[start GIVEN INFORMATION]

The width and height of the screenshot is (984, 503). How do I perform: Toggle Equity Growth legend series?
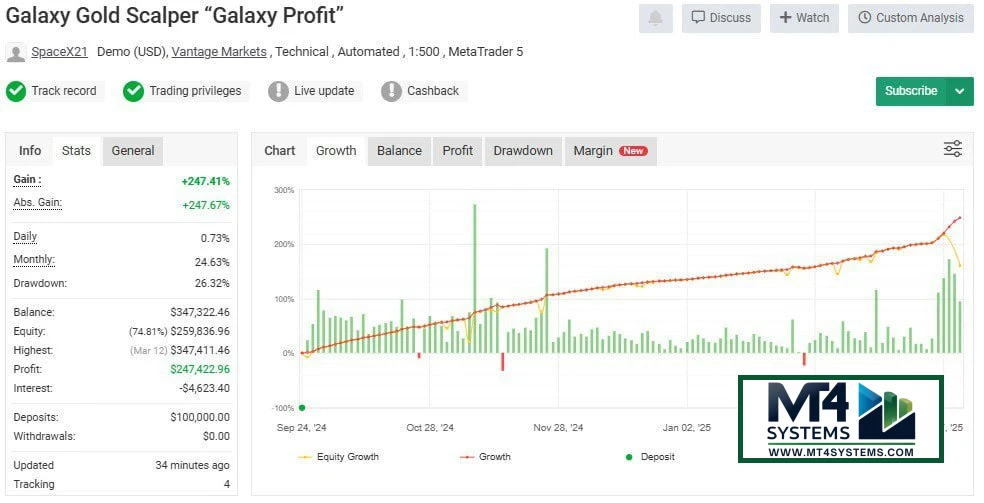pyautogui.click(x=338, y=457)
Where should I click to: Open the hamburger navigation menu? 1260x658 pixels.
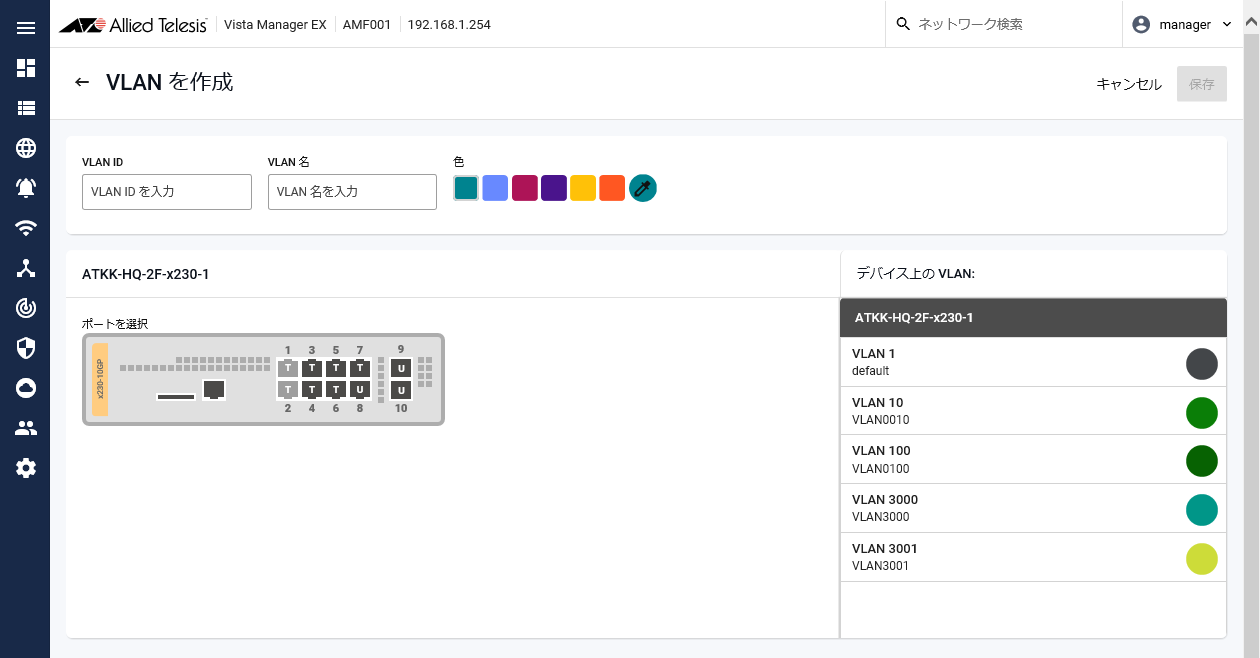click(x=26, y=28)
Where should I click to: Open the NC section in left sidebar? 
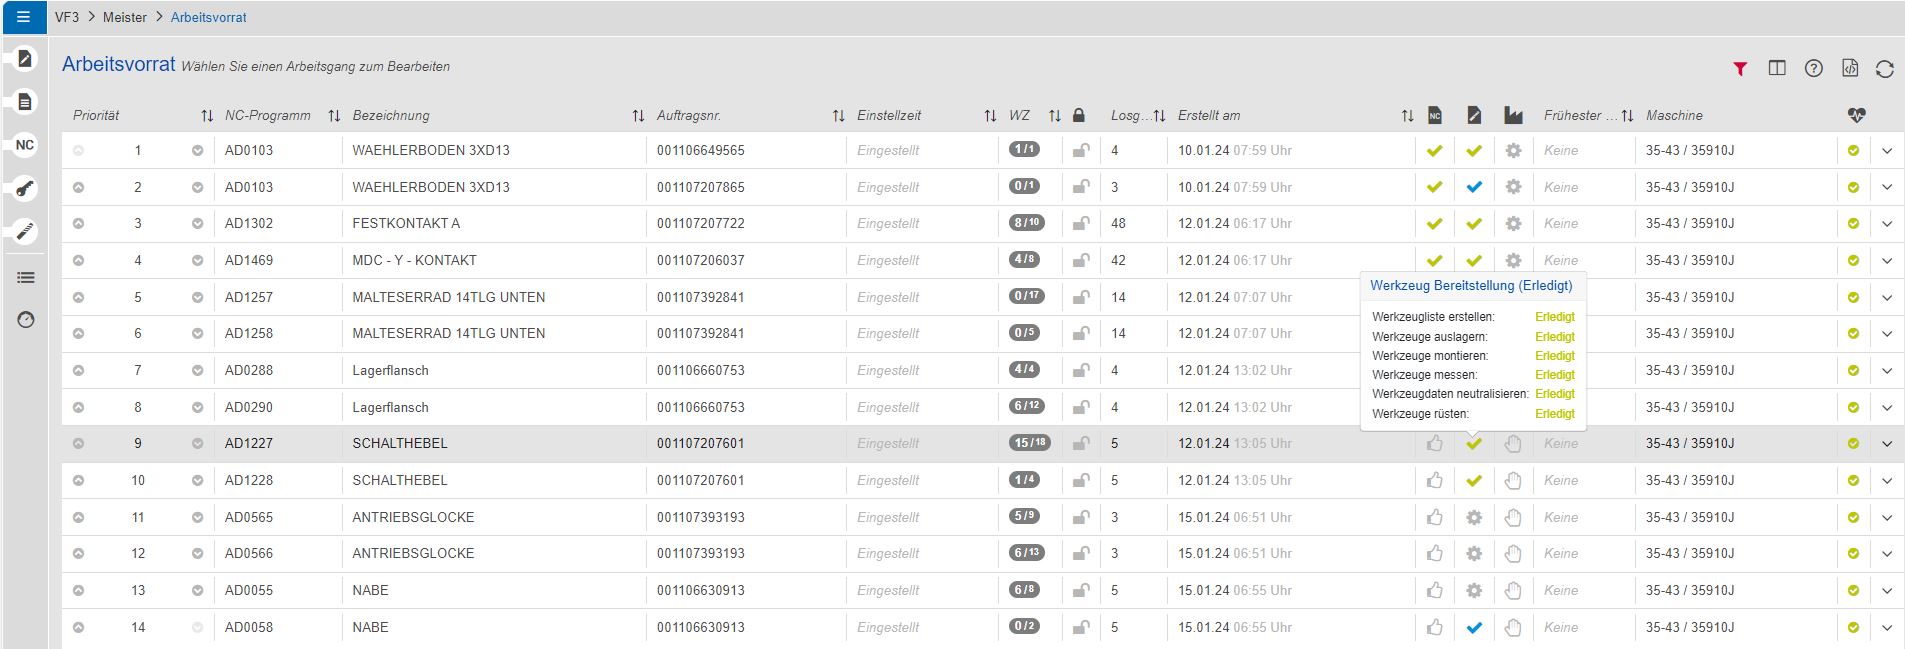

[end GIVEN INFORMATION]

Write out every item above again, word for word, without the pictures.

SOLUTION TO THIS PROBLEM =
The width and height of the screenshot is (984, 503). How do I perform: Toggle Equity Growth legend series?
pyautogui.click(x=338, y=457)
Where should I click to: Open the hamburger navigation menu? 1260x658 pixels.
click(x=26, y=28)
Where should I click to: Open the NC section in left sidebar? 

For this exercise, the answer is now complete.